Custom matrix building using R from a datafram
1
0
Entering edit mode
4.6 years ago
clementpch • 0

Hi Everyone,

I want to produce a matrix which it have in row.names the "gene ID" and in column "Transcription Factor ID" with in value the occurrency of the TF binding related to the nearest gene.

So I have produce a data frame with the wanted three information following these commands :

# create a dataframe with TFs binding site occurencies
geneTF.mtx.tmp = geneTF.df %>% group_by(geneTF.df$geneID, geneTF.df$TFID) %>% summarise(n = n())

# Create a data table from the previously create dataframe
geneTF.mtx.tmp2 = data.table(geneID = geneTF.mtx.tmp$geneID, TfID = geneTF.mtx.tmp$TfID, occurancy  = geneTF.mtx.tmp$occurency)

I obtained this type of data frame :

> head(geneTF.mtx.tmp2)
                  geneID
1: CMiso1.1chr01g0058191
2: CMiso1.1chr01g0058191
3: CMiso1.1chr01g0058191
4: CMiso1.1chr01g0058191
5: CMiso1.1chr01g0058191
6: CMiso1.1chr01g0058191
                                                       TfID occurancy
1:     ABF1(bZIP)/Arabidopsis-ABF1-ChIP-Seq(GSE80564)/Homer        24
2:    At3g60580(C2H2)/col-At3g60580-DAP-Seq(GSE60143)/Homer        17
3: At5g04390(C2H2)/col200-At5g04390-DAP-Seq(GSE60143)/Homer        19
4: AT5G60130(ABI3VP1)/col-AT5G60130-DAP-Seq(GSE60143)/Homer        24
5:             ATAF1(NAC)/col-ATAF1-DAP-Seq(GSE60143)/Homer        32
6:           AtGRF6(GRF)/col-AtGRF6-DAP-Seq(GSE60143)/Homer         3

To summary, from this data I want to obtain a matrix with in row names the "geneID" column of the data frame, in column names the the "TfID" column and in value the "occurency" column.

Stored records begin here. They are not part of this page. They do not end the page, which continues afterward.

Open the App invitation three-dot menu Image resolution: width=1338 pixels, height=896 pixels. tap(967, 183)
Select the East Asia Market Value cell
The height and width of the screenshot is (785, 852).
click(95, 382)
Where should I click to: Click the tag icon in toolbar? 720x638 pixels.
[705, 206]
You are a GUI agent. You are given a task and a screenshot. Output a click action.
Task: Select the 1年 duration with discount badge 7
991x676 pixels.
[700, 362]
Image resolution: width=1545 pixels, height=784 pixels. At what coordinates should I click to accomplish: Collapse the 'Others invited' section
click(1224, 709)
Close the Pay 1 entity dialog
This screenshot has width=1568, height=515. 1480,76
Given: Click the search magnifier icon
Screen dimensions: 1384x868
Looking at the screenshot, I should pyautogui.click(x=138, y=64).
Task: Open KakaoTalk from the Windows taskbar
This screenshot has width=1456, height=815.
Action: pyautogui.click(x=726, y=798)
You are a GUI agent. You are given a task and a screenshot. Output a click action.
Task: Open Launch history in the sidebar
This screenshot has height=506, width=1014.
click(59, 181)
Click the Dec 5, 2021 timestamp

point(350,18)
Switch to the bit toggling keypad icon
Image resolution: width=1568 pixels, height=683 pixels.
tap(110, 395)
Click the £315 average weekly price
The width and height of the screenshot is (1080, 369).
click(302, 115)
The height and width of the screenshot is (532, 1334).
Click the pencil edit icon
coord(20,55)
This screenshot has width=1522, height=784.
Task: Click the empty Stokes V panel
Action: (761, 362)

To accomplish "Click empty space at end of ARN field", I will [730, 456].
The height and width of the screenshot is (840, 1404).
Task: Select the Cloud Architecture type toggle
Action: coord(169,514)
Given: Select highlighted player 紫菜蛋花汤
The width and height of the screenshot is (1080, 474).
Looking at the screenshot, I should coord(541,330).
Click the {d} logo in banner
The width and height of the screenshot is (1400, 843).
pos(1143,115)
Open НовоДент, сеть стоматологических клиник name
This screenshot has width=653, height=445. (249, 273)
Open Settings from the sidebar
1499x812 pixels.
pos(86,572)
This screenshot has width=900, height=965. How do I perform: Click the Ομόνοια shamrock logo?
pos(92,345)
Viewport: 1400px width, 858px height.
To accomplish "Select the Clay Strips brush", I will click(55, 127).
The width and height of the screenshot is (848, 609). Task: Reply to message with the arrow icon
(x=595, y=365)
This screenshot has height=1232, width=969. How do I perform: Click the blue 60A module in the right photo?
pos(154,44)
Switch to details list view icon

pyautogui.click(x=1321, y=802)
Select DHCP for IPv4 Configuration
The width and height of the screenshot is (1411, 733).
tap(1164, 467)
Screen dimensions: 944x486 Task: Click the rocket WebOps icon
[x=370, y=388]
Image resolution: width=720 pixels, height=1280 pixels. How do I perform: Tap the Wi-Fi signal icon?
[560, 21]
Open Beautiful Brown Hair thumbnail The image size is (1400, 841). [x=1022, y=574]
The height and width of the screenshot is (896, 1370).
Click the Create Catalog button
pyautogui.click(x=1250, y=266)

Thanks in advance for your response

R • 2.0k views
ADD COMMENT
0
Entering edit mode

Hi bruce.moran,

Thanks a lot for your help, finally you last suggestion work well. I will take in count your advice, thanks.

ADD REPLY
0
Entering edit mode

Please do not add an answer unless you're answering the top level question. To provide feedback on someone else's answer, please use the options below:

Upvote|Bookmark|Accept

The "Accept" option is available only for posts (Questions) that you created.

ADD REPLY
0
Entering edit mode

Try this:

library(tidyr)
library(tibble)
spread(geneTF.mtx.tmp2,TfID,occurancy) %>% column_to_rownames("geneID")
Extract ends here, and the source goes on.